Das ist ja auch aus der Mode, solch' Beharrlichkeit, diese Unerschütterlichkeit. Seit Jahrzehnten arbeitet der französische, inzwischen 88-jähige Literaturwissenschaftler, Philosoph und Kulturanthropologe René Girard an einer voraussetzungsreichen, eigenwilligen, einigermaßen komplizierten "mimetischen Theorie". Noch immer hat sie nicht die Anerkennung gefunden, die ihr würdig wäre: Diese Theorie haust eher in den geisteswissenschaftlichen Außenbezirken, was ihrer Irritationskraft allerdings durchaus förderlich ist – sie ermöglicht produktiv verwirrende Perspektiven.

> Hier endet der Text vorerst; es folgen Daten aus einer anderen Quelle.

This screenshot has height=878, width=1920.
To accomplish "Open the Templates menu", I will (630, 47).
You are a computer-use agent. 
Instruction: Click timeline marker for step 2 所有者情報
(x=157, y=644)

cover-girardBereits der Zentralterminus ist gewöhnungsbedürftig: Im Zentrum steht das "mimetische Begehren". Nachahmung könne in der Kunst wie im Leben, sagt Girard, beides bewirken, tiefste Freundschaft und schlimmsten Hass. Denn der Wunsch, etwas zu besitzen, was einem anderen gehört, wird zur Gefahr, wenn uns der andere sein Eigentum anpreist, um durch unser Begehren den eigenen Genuss seines Besitzes zu steigern. Und wenn das Begehren gar darauf aus ist, wie der andere zu sein, an seine Stelle zu treten, wird's lebensgefährlich.

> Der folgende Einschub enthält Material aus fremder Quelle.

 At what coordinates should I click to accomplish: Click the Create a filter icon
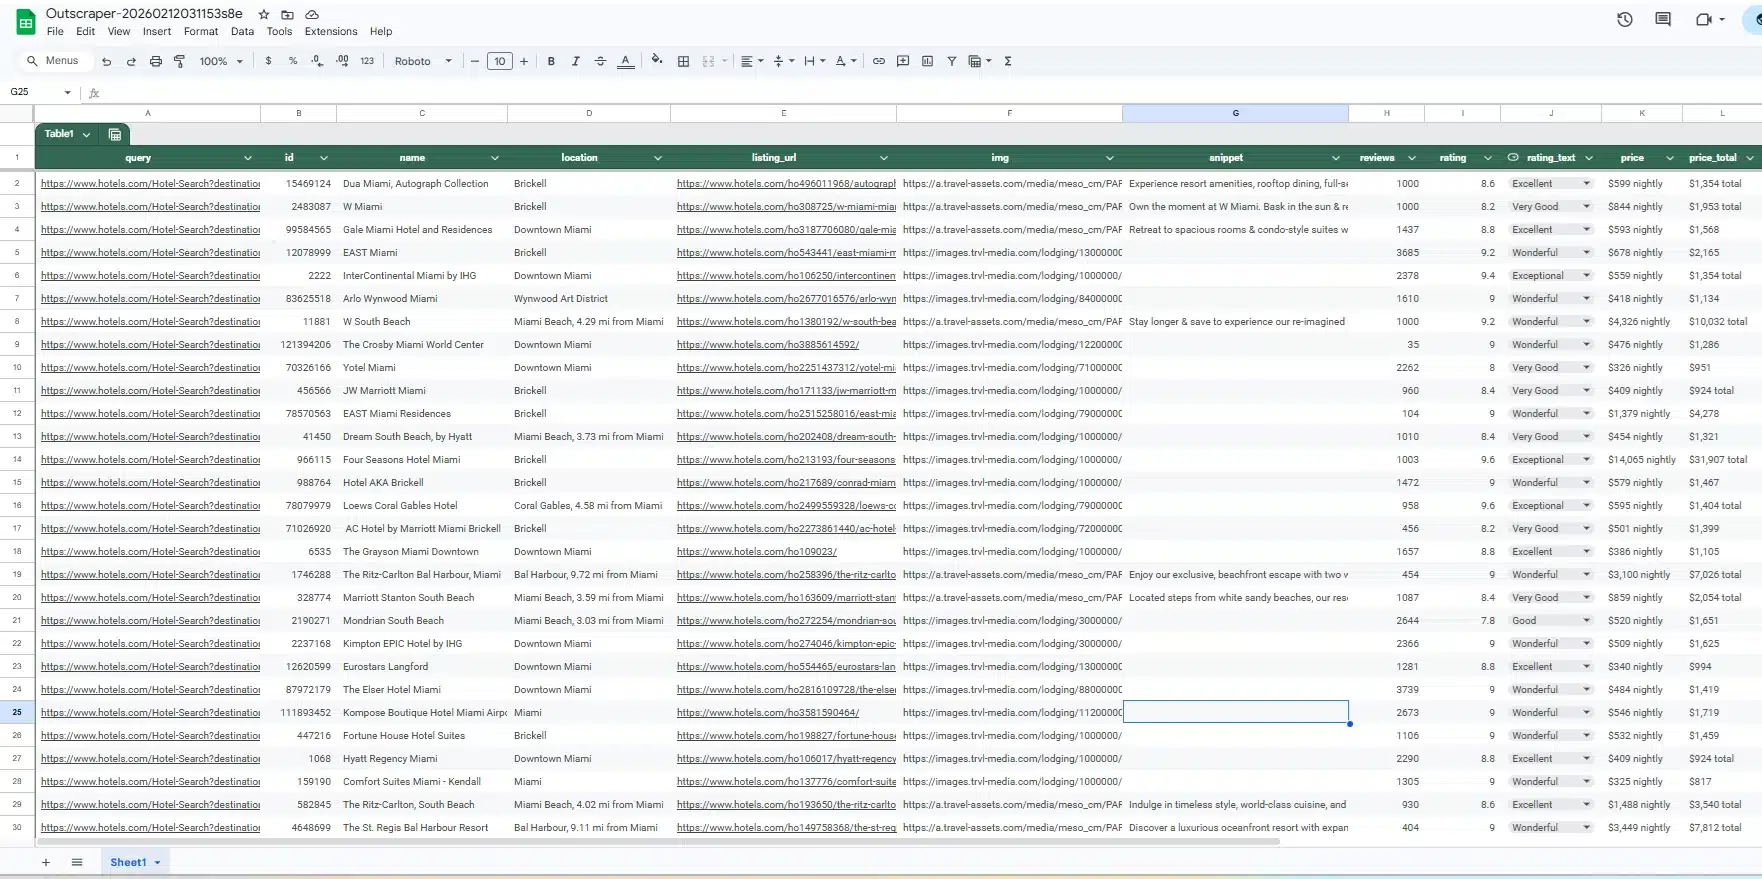951,61
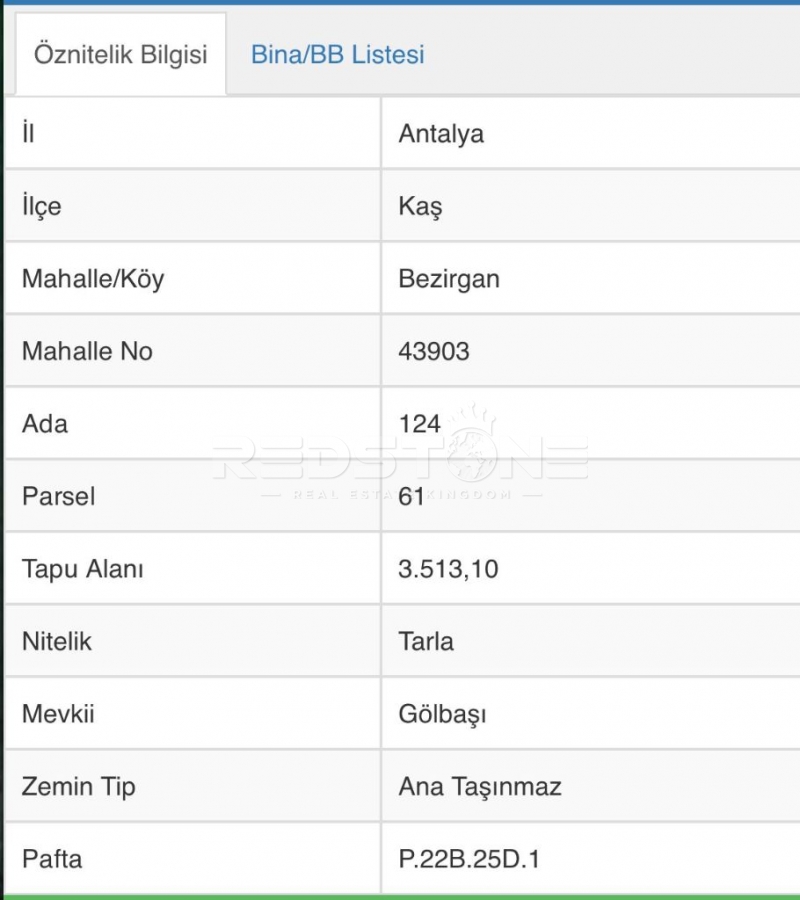Click the Tapu Alanı row label
800x900 pixels.
[83, 569]
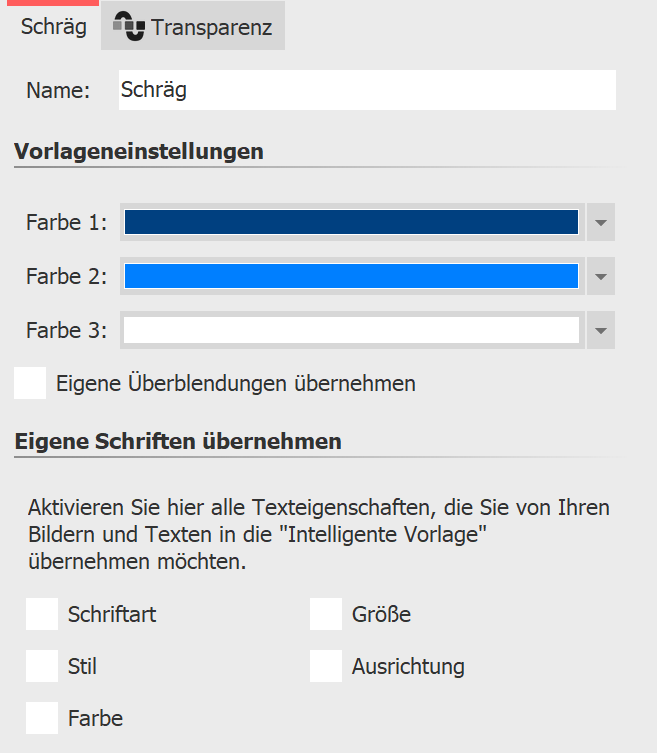Click the Transparenz tab icon
Image resolution: width=657 pixels, height=753 pixels.
(128, 27)
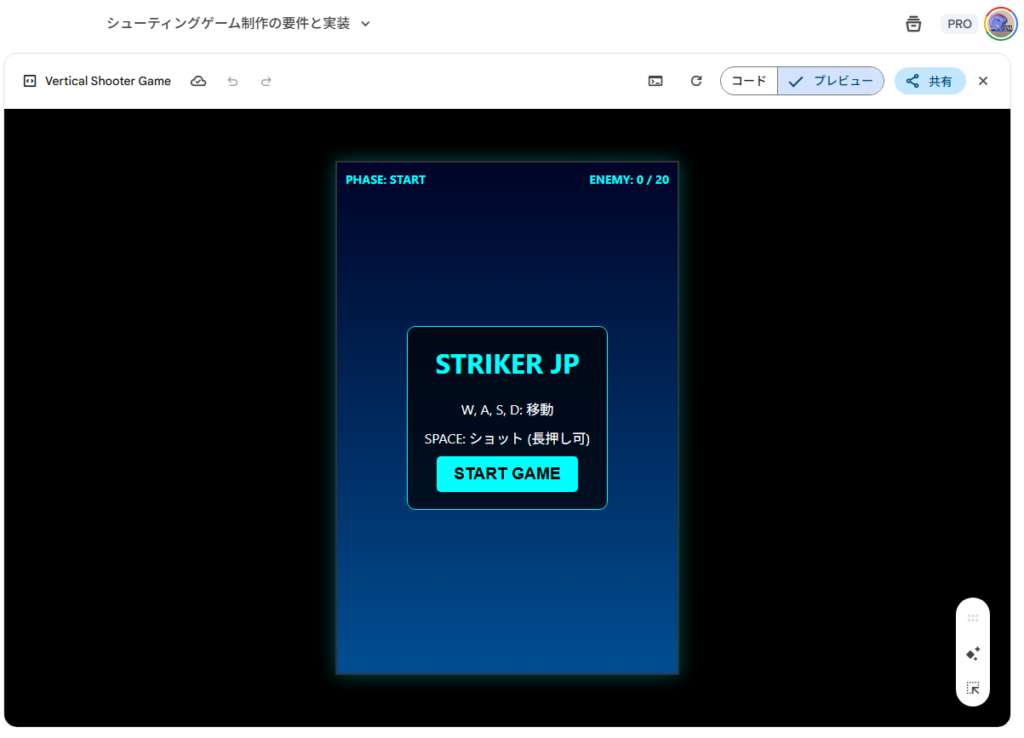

Girard hat diese Thesen mehrfach durchbuchstabiert. Jetzt aber ist – über zwanzig Jahre nach der französischen Erstveröffentlichung – seine große Shakespeare-Studie "Theater des Neides" erschienen. Girards Hauptwerk wahrscheinlich, denn – so behauptet er – das mimetische Begehren sei eine Idee Shakespeares. Er sei von der Ambivalenz der Nachahmung fasziniert, geradezu besessen gewesen; immer wieder spielten die Stücke den "verstörenden Zusammenhang zwischen einer Haltung, die die Freundschaft fördert, und einer Haltung, die sie zerstört" durch. Girard sucht dies in 38 Einzelstudien nachzuweisen, vom "mimetischen Irrsinn" eines Hamlet bis zum "Mimessüchtigen" Antonio im "Sturm". Kann sein, dass er sich mitunter an der Suggestionskraft seiner eigenen These berauscht, aber so kenntnisreich im Detail, so geisterfrischend und überraschungsreich werden nicht viele Shakespeare-Bücher sein. (Dirk Pilz)

 

René Girard
Shakespeare. Theater des Neides. Aus dem Englischen übersetzt von Wiebke Meier.